* **SOURCE PASSAGE**
Quentin Young [Mon, 24 Jul 2023 23:01:51 +0000 (19:01 -0400)]
tests: fix strncpy warning
GCC/clang warns about using strncpy in such a way that it does not copy
the null byte of a string; as implemented it was fine, but to fix the
warning, just use strlcat which was purpose made for the task being
accomplished here.
Signed-off-by: Quentin Young <qlyoung@qlyoung.net>
Donald Sharp [Tue, 2 May 2023 13:25:04 +0000 (09:25 -0400)]
lib: Fix elf_py.c for coverity
David rightly pointed out that having a test for fd > 0 would
technically not be right, but not wrong for this portion of the
code since we know that we would never get a fd = 0 in this section.
In any event let's make coverity happy and move on with our life.
Donald Sharp [Mon, 24 Jul 2023 14:33:21 +0000 (10:33 -0400)]
bgpd: Reduce size of ibuf_work ringbuf
The ringbuf is 650k in size. This is obscenely large and
in practical experimentation FRR never even approaches
that size at all. Let's reduce this to 1.5 max packet sizes.
If a BGP_MAX_PACKET_SIZE packet is ever received having a bit
of extra space ensures that we can read at least 1 packet.
This also will significantly reduce memory usage when the
operator has a lot of peers.

* **PROVIDED INFORMATION**
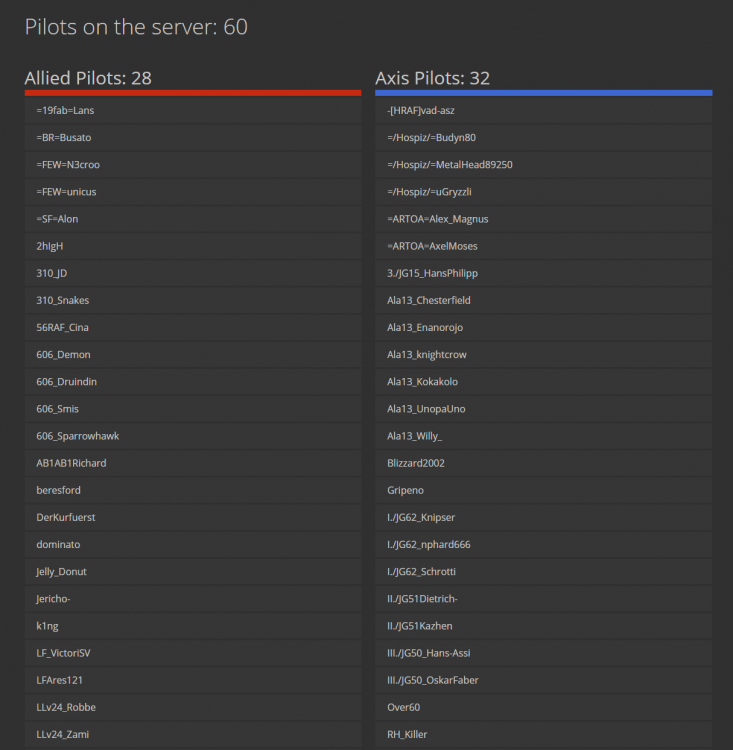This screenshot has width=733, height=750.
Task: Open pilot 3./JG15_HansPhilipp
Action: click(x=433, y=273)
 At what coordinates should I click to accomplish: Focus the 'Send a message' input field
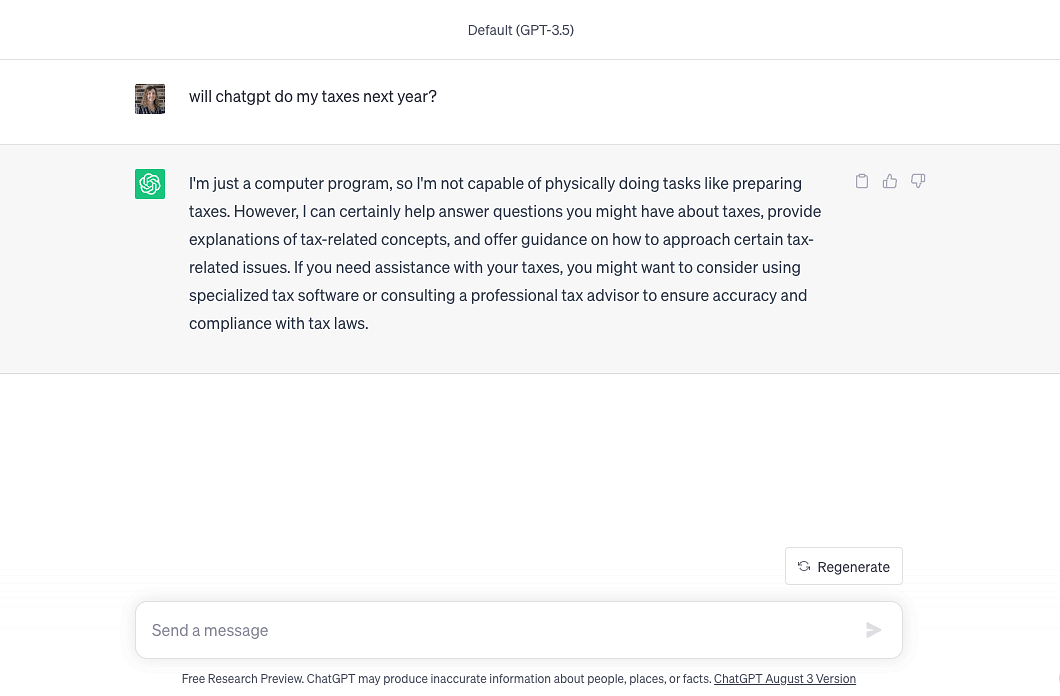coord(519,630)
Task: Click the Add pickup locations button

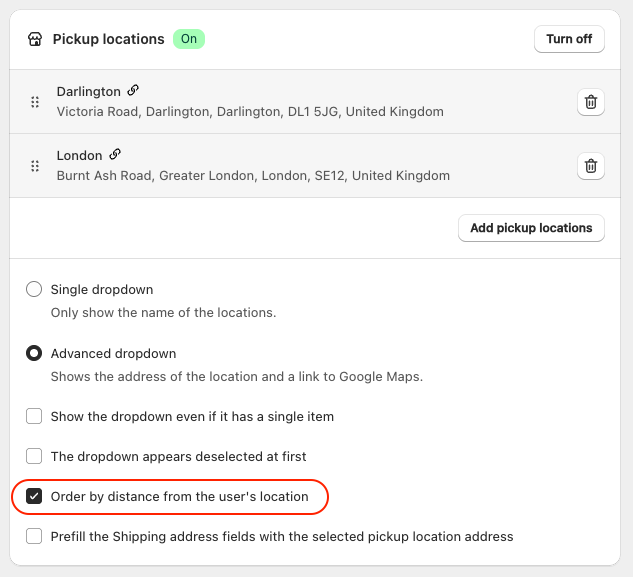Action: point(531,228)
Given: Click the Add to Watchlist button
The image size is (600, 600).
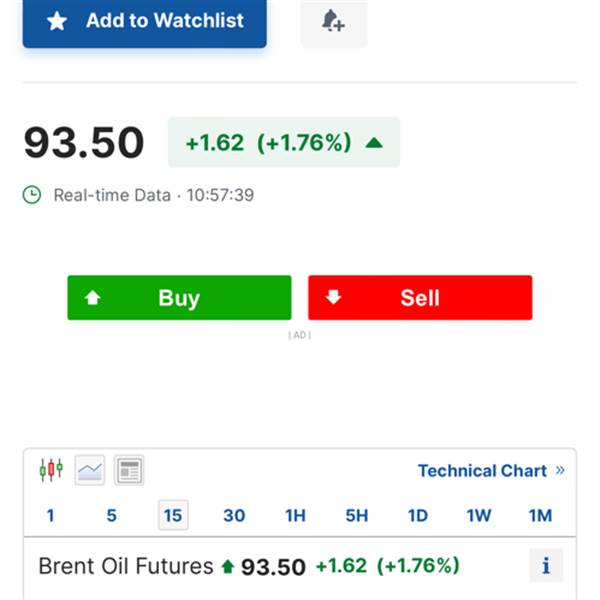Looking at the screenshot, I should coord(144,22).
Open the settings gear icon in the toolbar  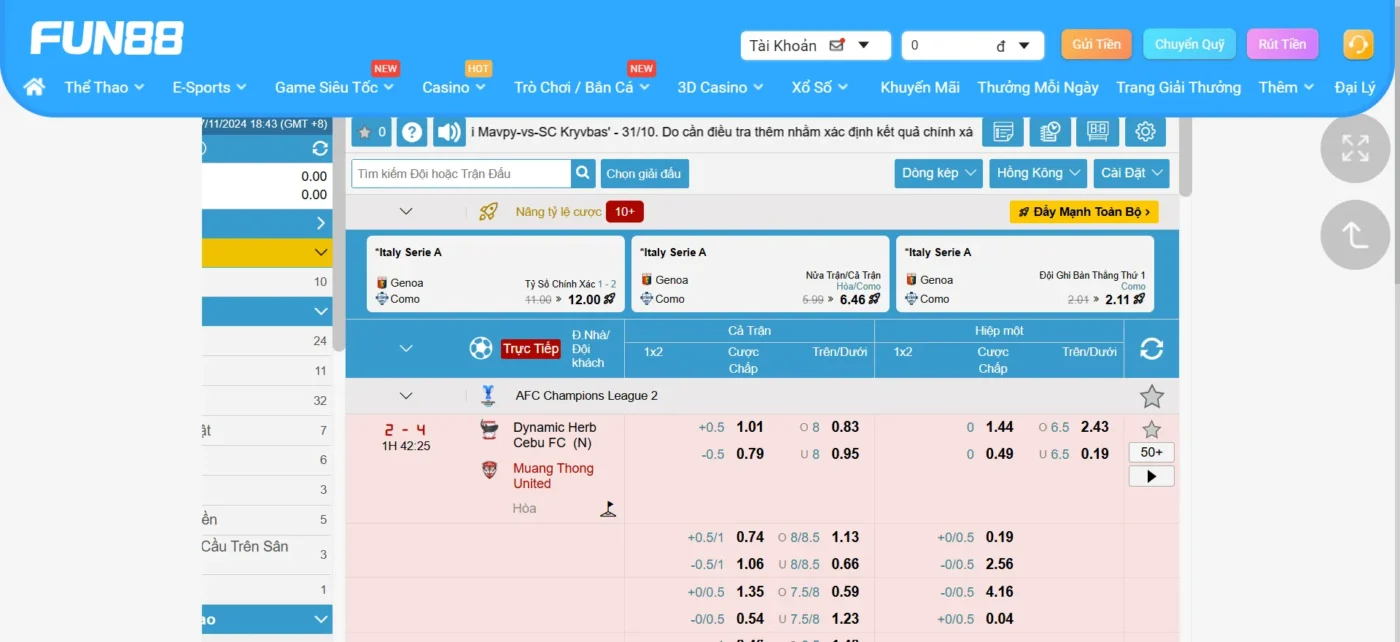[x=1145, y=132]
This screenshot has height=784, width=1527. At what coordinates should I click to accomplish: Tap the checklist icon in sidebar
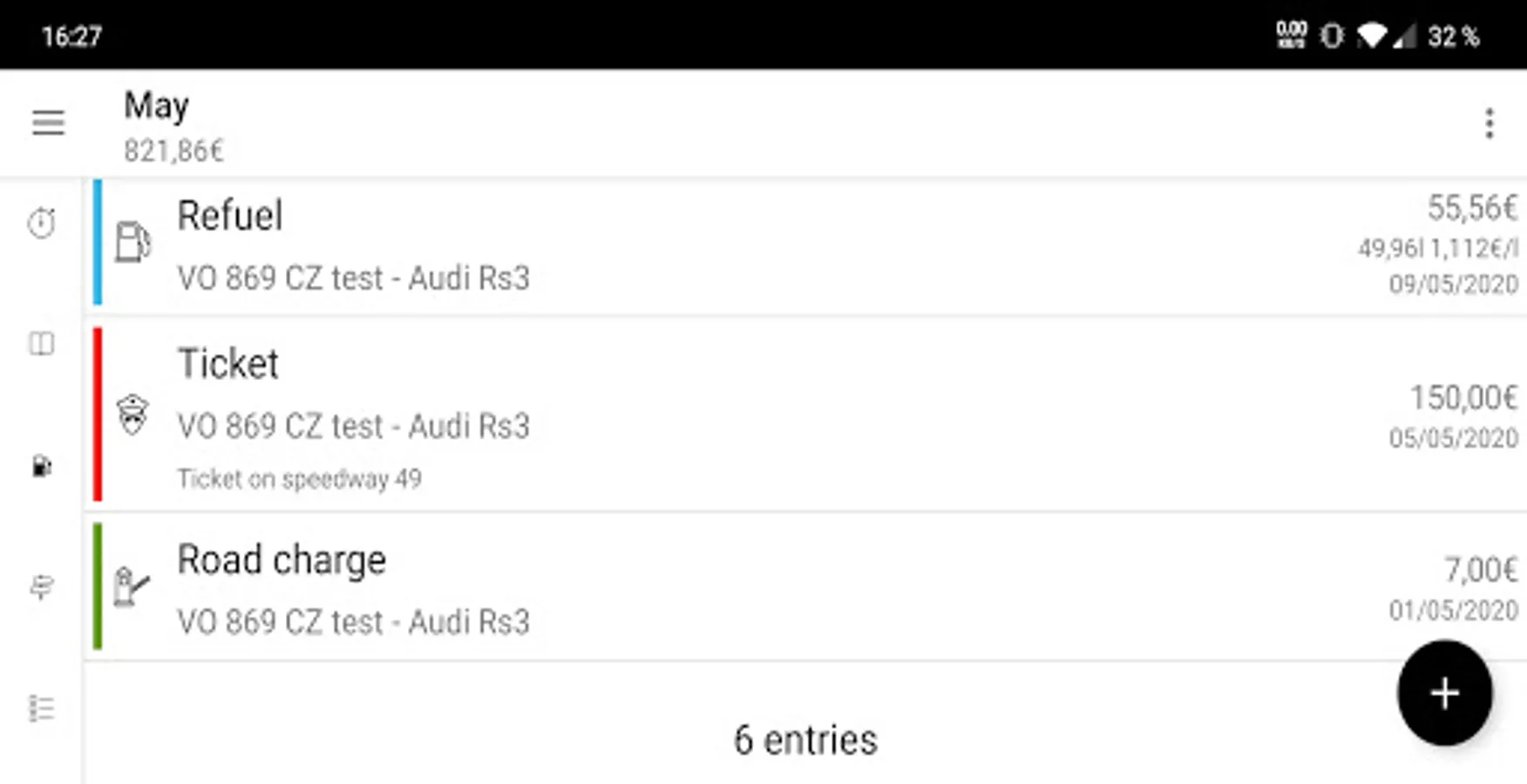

* **WRITTEN PROBLEM**
Reproduce the portion of the commit log that begins with the words "Donald Sharp [Mon, 24" and ends with "least 1 packet.".

* **IN RESPONSE**
Donald Sharp [Mon, 24 Jul 2023 14:33:21 +0000 (10:33 -0400)]
bgpd: Reduce size of ibuf_work ringbuf
The ringbuf is 650k in size. This is obscenely large and
in practical experimentation FRR never even approaches
that size at all. Let's reduce this to 1.5 max packet sizes.
If a BGP_MAX_PACKET_SIZE packet is ever received having a bit
of extra space ensures that we can read at least 1 packet.